As a non driver, I can tell you that I am still risking my life every time I cross the street. The near misses are still those who I can SEE are holding a phone! I know that our police department has much more important issues to deal with, so I just live with it. Often times while I am in the crosswalk, people are turning/driving within inches of me. I am always on the look out for these drivers. I am fully aware that in a contest with the vehicle, I would likely loose. Even though I am not doing anything against the law. No easy answers here. On the other subject, I remember my own parents trying to downsize to keep the grown up children from returning home! They just ended up with people sleeping on their couch.


Wildrose 1 week, 4 days ago

Driving behind True Value a couple of years back, I stopped at the one stop sign, aware a vehicle was coming up behind me.

I looked both ways, then into my rear view mirror in time to see the young man staring into and using his hand held device on top of the steering wheel at the same time he plowed into the back of me.

With a dozen herniated discs, I had been told twice, rear ended and I would be paralyzed. I quickly turned the corner out of traffice, realized I could still move - just in time to see him speed thru the intersection and take off. While I could move, my back has been worse than ever since then.

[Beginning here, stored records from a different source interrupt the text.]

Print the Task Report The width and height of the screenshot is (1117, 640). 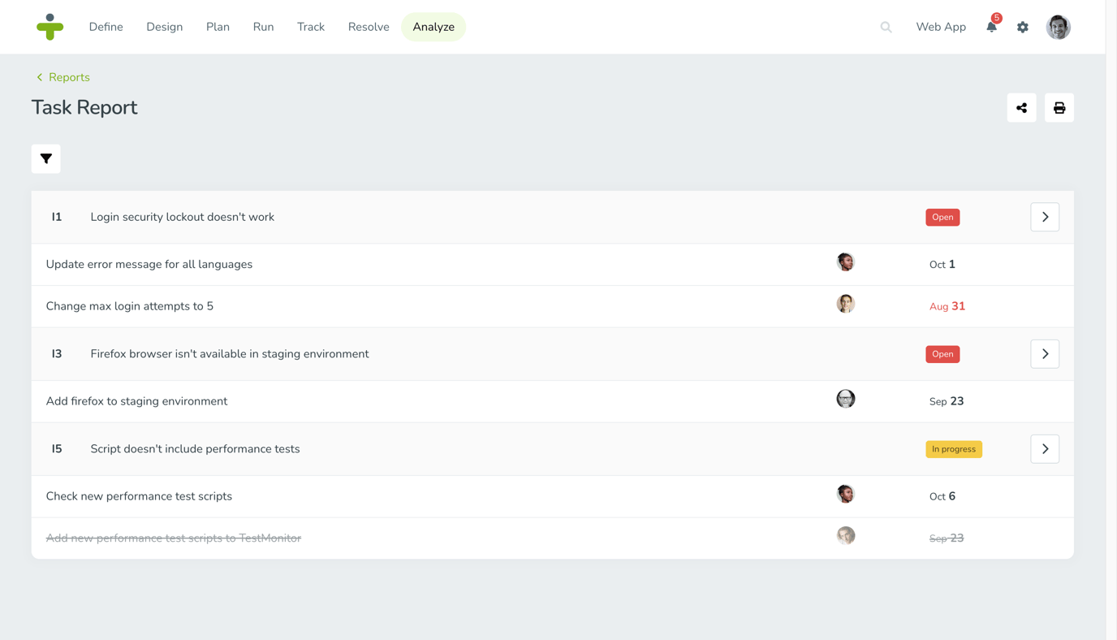(1059, 108)
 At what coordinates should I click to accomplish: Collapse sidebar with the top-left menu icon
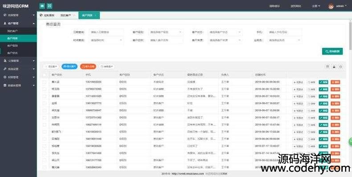pyautogui.click(x=42, y=6)
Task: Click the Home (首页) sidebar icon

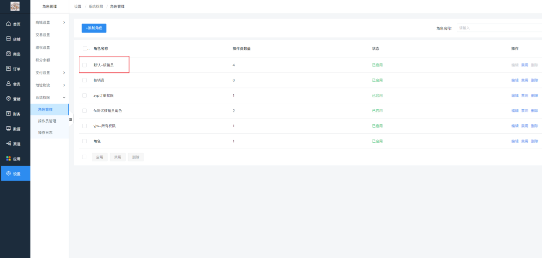Action: (8, 24)
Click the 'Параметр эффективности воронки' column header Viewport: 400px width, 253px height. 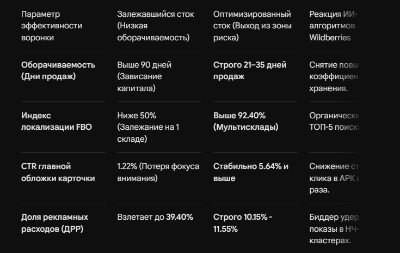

I have listened to people on cell phones saying absolutely nothing of import. I have seen my own family text when a quick call would have done it but mostly, I have seen children completely ignored and left to fend for themselves while those addicted to their "devices" waste hours and hours daily on them. And one young lady, no longer in my family, used to come to dinner and talk to other people on her "device" the entire time we were eating. Later, she switched to texting at the table. But could she carry on a normal, face to face conversation? Well, not really.

Personally, I would rather get up and paint a wall than use a cell phone. At least, I have something to show for the time.


jcarbone702 1 week, 4 days ago

Are the police exempt? If not why do they act like it? I didn't know there was a law here, I heard about being in force in other towns in AZ, but I figured that if the cops are on the phone while driving, must be legal.


Fatrat 1 week, 4 days ago

I talk on the phone because my car, like most newer cars, has a "hands free" feature. I also use an ear piece if I drive my wife's car. It keeps me hands free. The device costs as little as $15 and keeps things safer for all involved. The first thing that happens when talking on a cell phone is loss of peripheral vision which is kind of important while driving. Many other things happen but that is probably one of the main detriments of driving with a phone in your ear. I could go on and on but there is not enough space. Point is people who do this are selfish and have little regard for their safety or others. Someone will respond to this with a bunch of whiny excuses that show just how selfish they are and how little regard they have for those around them. I wish there was a state law that requires using a "hands free" device while driving. But as usual our "leaders" have no idea what needs to be done.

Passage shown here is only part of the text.